**ASSIGNMENT**: Find the lines of the listing that contain the string "Given", and return them.

**EXTRACTED RECORDS**:
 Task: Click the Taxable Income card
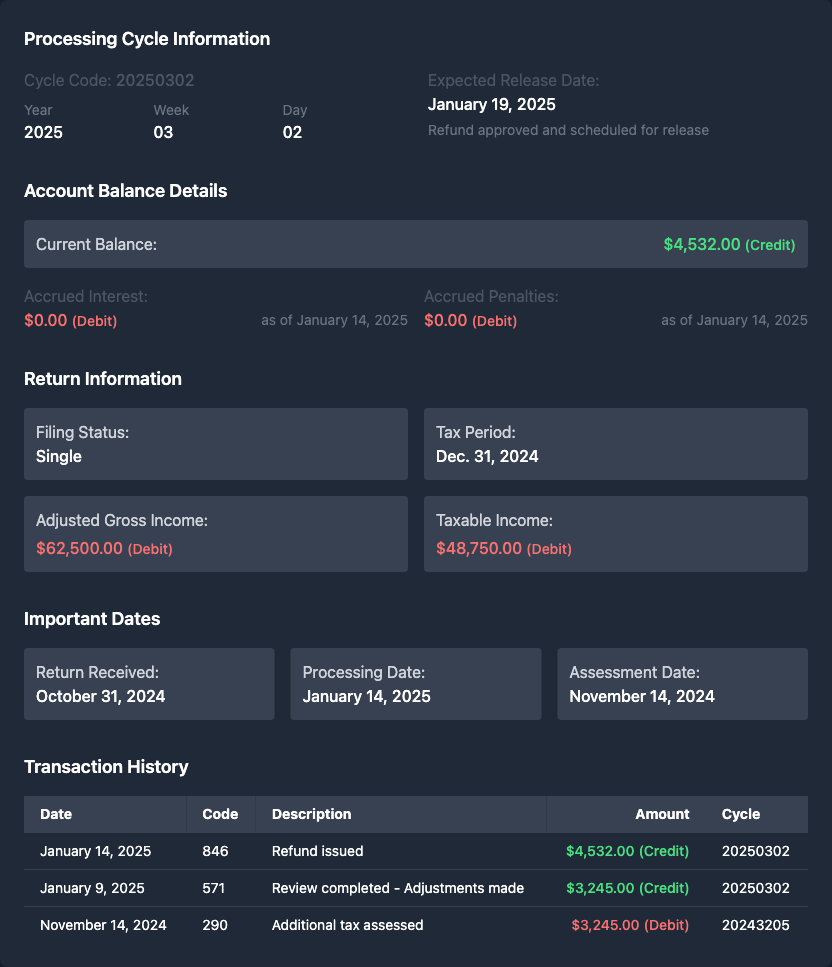coord(615,534)
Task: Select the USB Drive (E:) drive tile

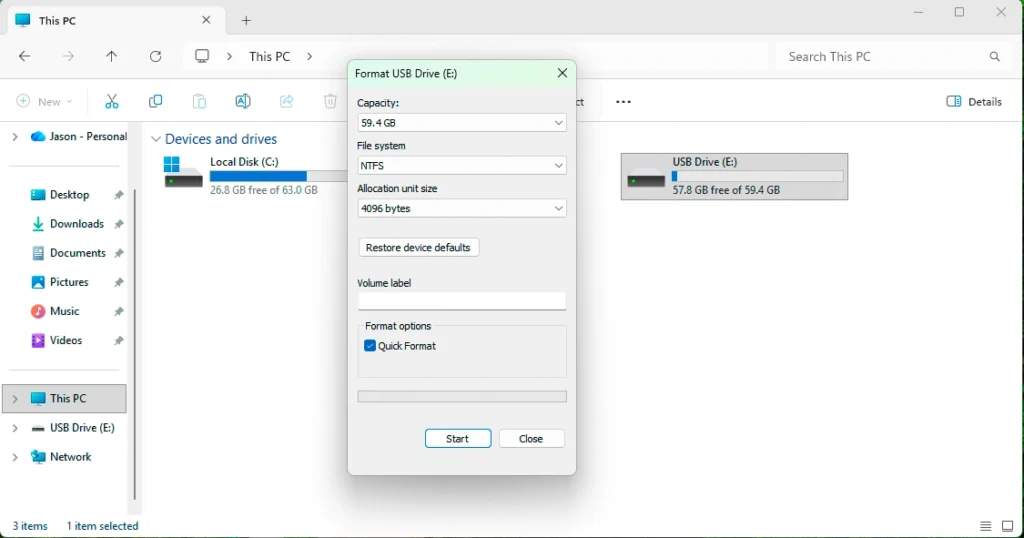Action: tap(734, 176)
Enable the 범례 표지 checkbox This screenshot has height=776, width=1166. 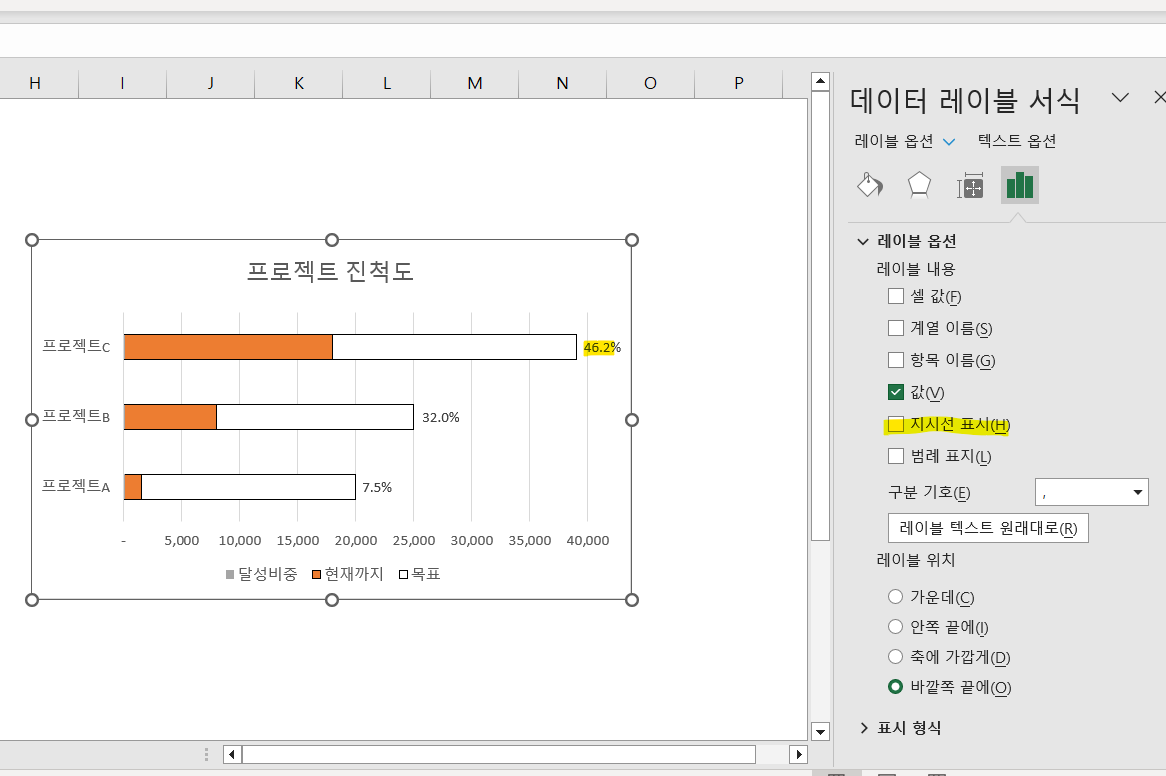pyautogui.click(x=895, y=456)
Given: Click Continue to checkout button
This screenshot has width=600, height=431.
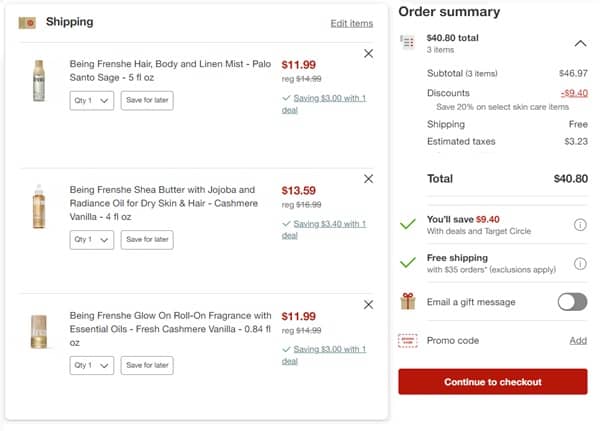Looking at the screenshot, I should point(493,382).
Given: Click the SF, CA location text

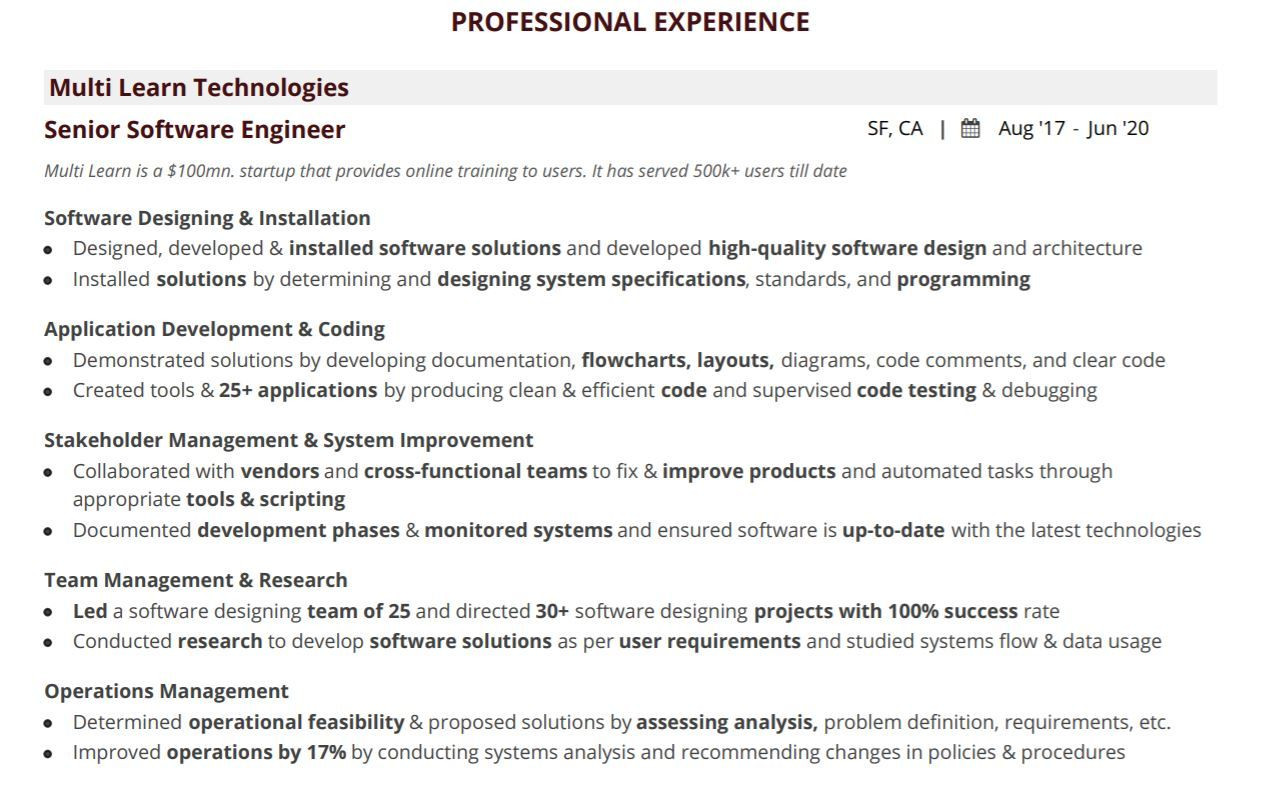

**TASK OUTPUT**:
Given: Click Continue to checkout button
Given: Click the SF, CA location text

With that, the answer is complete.